Stated task 1: Copy, word for word, everything in the Wildfire 3.2.2 crash thread from "I’‘ve got a" down to "PrintGCDetails and preferIPv4Stack.".
Stated task 2: Extend the Wildfire 3.2.2 crash thread with text that picks up right after its last sentence.

--- BEGIN Document excerpt ---

Wildfire 3.2.2 Crashes

St0nkingByte · March 5, 2007, 6:39pm

Since upgrading to 3.2.2 I’'ve had two crashes. One was midday with ~1100 users connected…

An unexpected error has been detected by Java Runtime Environment:

SIGSEGV (0xb) at pc=0x061880b6, pid=17118, tid=2002082736
…

The second was Saturday morning with ~350 users connected and relatively low usage…

An unexpected error has been detected by Java Runtime Environment:

java.lang.OutOfMemoryError: requested 32756 bytes for ChunkPool::allocate. Out of swap space?

Internal Error (414C4C4F434154494F4E0E4350500065), pid=10983, tid=2004179888
…

I’‘ve got a ton of memory to burn on this server so I’‘ve increased my wildfire.vmoptions memory setting to max out at 1.5gb instead of 1gb however I don’'t think this is going to solve the problem.

Does anyone have any suggestions for more intelligent troubleshooting of this problem?

LG1 · March 5, 2007, 9:39pm

Hi,

these are java crashes, so using the latest java version may help.

You could set also some other parameters mentioned in http://wiki.igniterealtime.org/display/WILDFIRE/LinuxInstallationGuide#LinuxInstallationGuide-JVMSettings like

ThreadStackSize, PrintGCDetails and preferIPv4Stack.

These should save some memory and give you a more detailed idea of the used java heap.

LG

matt · March 6, 2007, 3:17am

We’‘ve had a few other bug reports like this, so we’'re looking into some possible causes. More soon…

Thanks,

Matt

St0nkingByte · March 6, 2007, 5:12pm

More random (and possibly useless) feedback.

This morning we had another problem, it happened just before I got into work and my teammates beat on the host a bit before I could get my hands on it. Apparently people couldn’‘t login so they rebooted the box. There wasn’‘t a crash that I can tell. After restarting the service several times we could login to the admin UI but we couldn’'t login with Spark (same accounts). We use Active Directory for authentication.

Since the service was hard down I pulled the trigger on my fail over procedure and tried failing over to my stand by host. This box has an rsync of my entire /opt/wildfire directory. My fail over procedure is basically the upgrade procedure posted here. After the ‘‘failover’’ users are able to login fine to the standby box. I’‘m tempted to say something was wrong with the jvm on the other host but if you guys are saying you are seeing similar problems, that’‘s a bummer. Seems like everytime I’'m about to declare Wildfire production around here I run into a new issue

If there is anything I can do to provide better feedback please let me know.

Thanks.

St0nkingByte · March 6, 2007, 5:19pm

Oops I’'ve discovered why no one could login, one of our guys was confused by my troubleshooting documentation and started a cmanagerd on the primary Wildfire server.

--- END Document excerpt ---
--- BEGIN Provided data ---

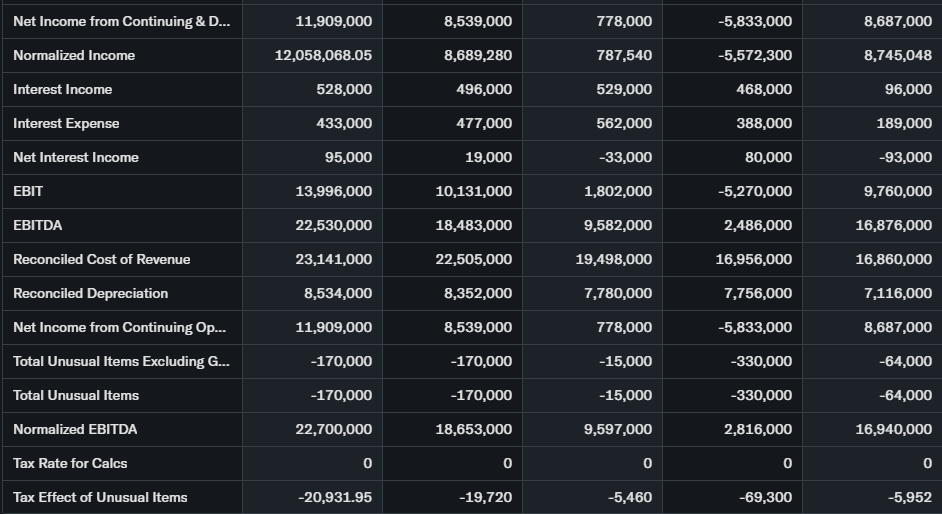Screen dimensions: 942x514
Task: Select the Interest Expense value 562,000
Action: click(624, 124)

--- END Provided data ---

Expected answer 1:
I’‘ve got a ton of memory to burn on this server so I’‘ve increased my wildfire.vmoptions memory setting to max out at 1.5gb instead of 1gb however I don’'t think this is going to solve the problem.

Does anyone have any suggestions for more intelligent troubleshooting of this problem?

LG1 · March 5, 2007, 9:39pm

Hi,

these are java crashes, so using the latest java version may help.

You could set also some other parameters mentioned in http://wiki.igniterealtime.org/display/WILDFIRE/LinuxInstallationGuide#LinuxInstallationGuide-JVMSettings like

ThreadStackSize, PrintGCDetails and preferIPv4Stack.

Expected answer 2:
I’‘d like to just retract my previous post because I can’‘t find a crash dump for this morning and my metrics don’‘t show an outage until these guys started messing with it. I think someone was just confused. I’'ll be polishing my docs this morning

Gaston_Dombiak · March 6, 2007, 11:07pm

Hey St0nkingByte,

After doing some research I found in the Openfire code that an IF statement was the other way around. The consequence of this is that Openfire is using Direct Buffers by default instead of Heap Buffers. As a temporary workaround until Openfire 3.2.3 is released you can set the system property xmpp.socket.directBuffer to true so that Openfire will use Heap Buffers.

Let me know if you are still seeing the OutOfMemory errors after doing this change.

Regards,

– Gato

St0nkingByte · March 6, 2007, 11:36pm

Good news.

Will this change take effect on the fly or do we need a restart?

Gaston_Dombiak · March 6, 2007, 11:44pm

Hey St0nkingByte,

You will need to restart the server.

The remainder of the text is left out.